[Opening Dataset entries section]

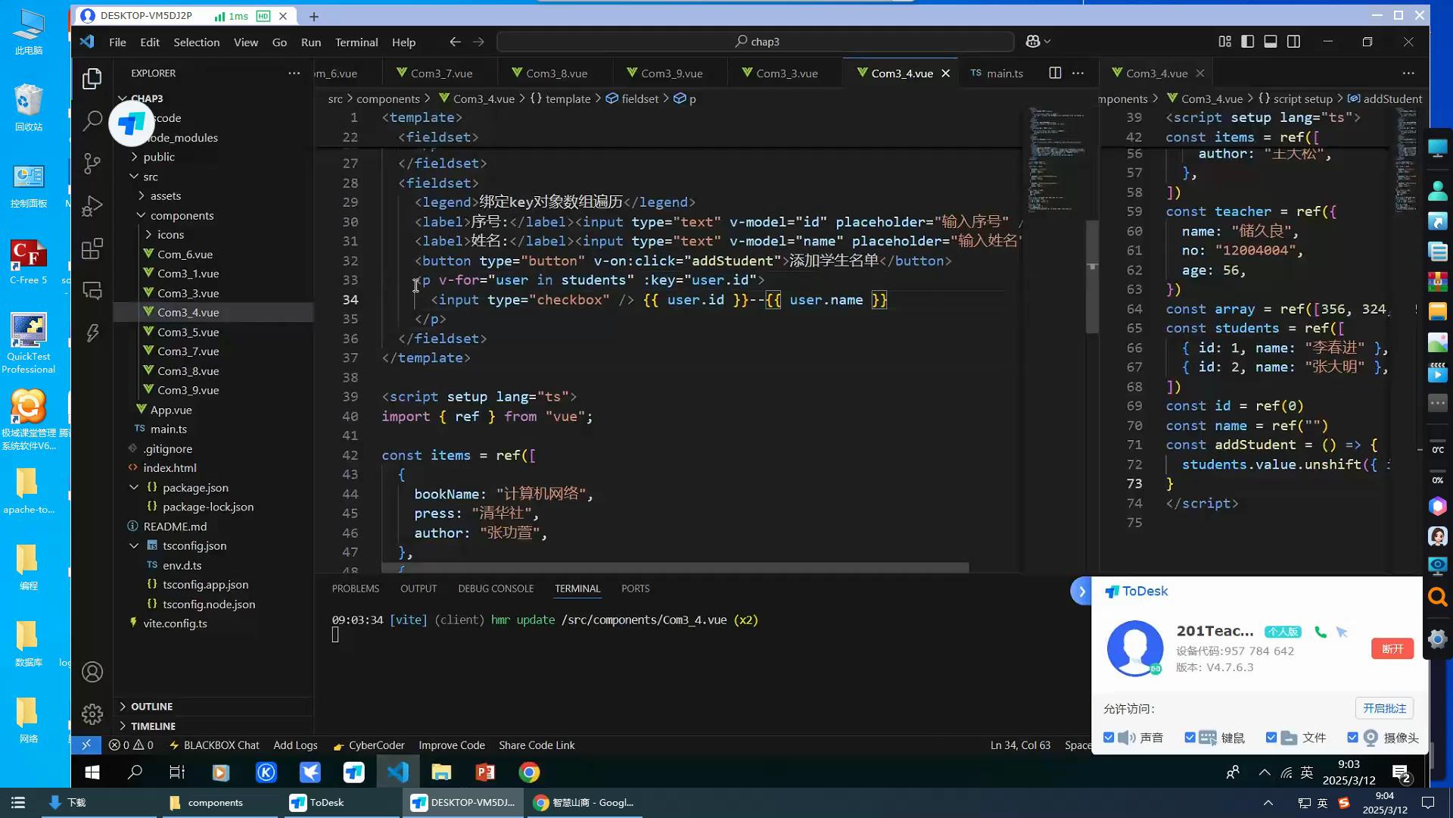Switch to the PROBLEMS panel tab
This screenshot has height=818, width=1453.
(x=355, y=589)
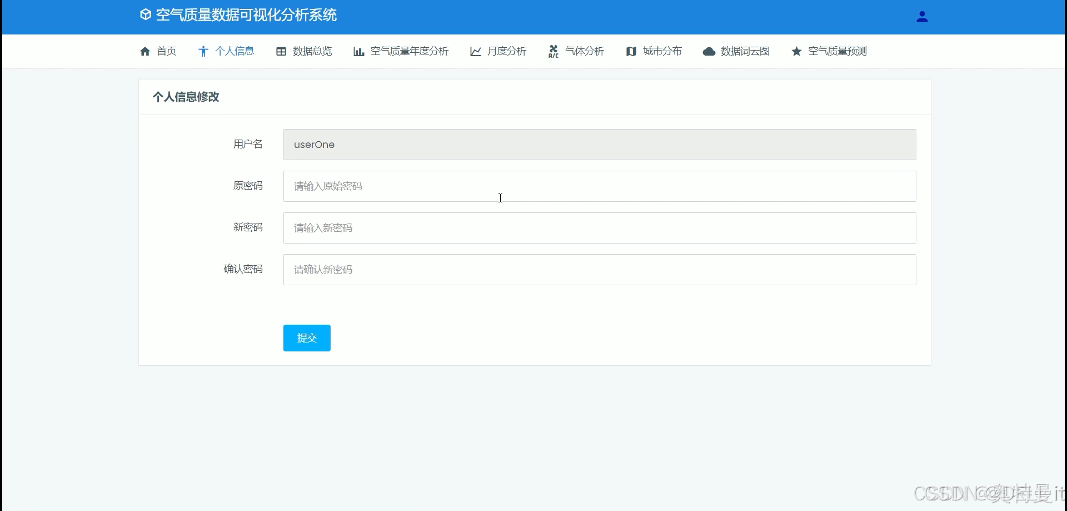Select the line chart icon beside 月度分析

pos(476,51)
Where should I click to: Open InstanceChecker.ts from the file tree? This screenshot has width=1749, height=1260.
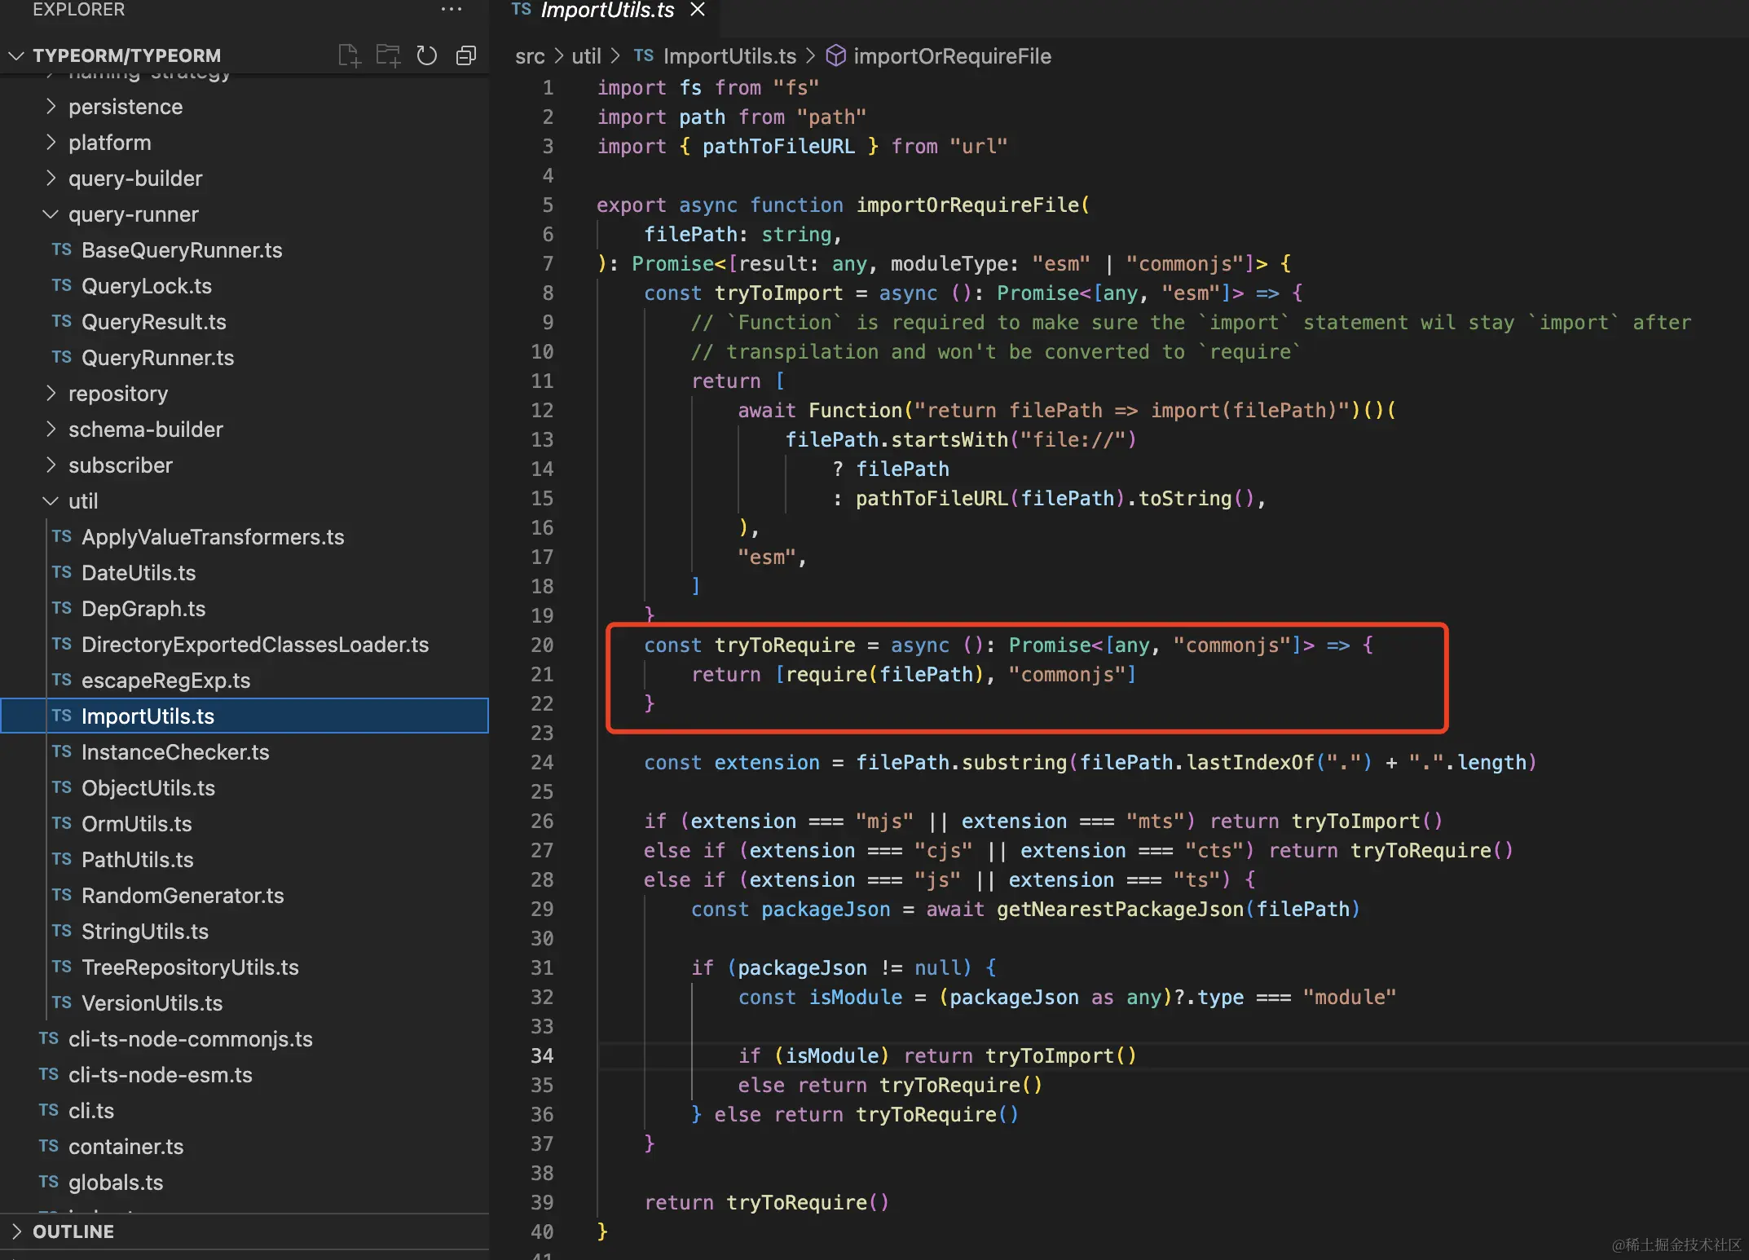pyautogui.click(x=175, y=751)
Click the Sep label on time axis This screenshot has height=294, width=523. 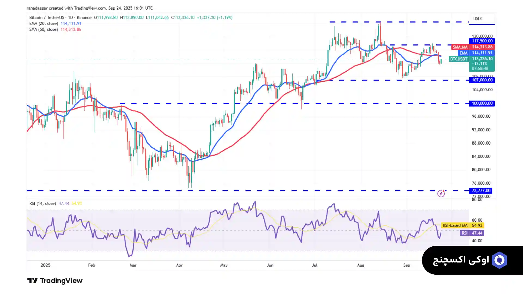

[Closing Dataset entries section]

### Required action:
Take the line that contains "Where should I" as the first and the last line of the records as the end, and please quote those lines exactly, pictures omitted.

### Result for this exercise:
Where should I click to: Open InstanceChecker.ts from the file tree? This screenshot has width=1749, height=1260.
pyautogui.click(x=175, y=751)
Click the Sep label on time axis This screenshot has height=294, width=523. 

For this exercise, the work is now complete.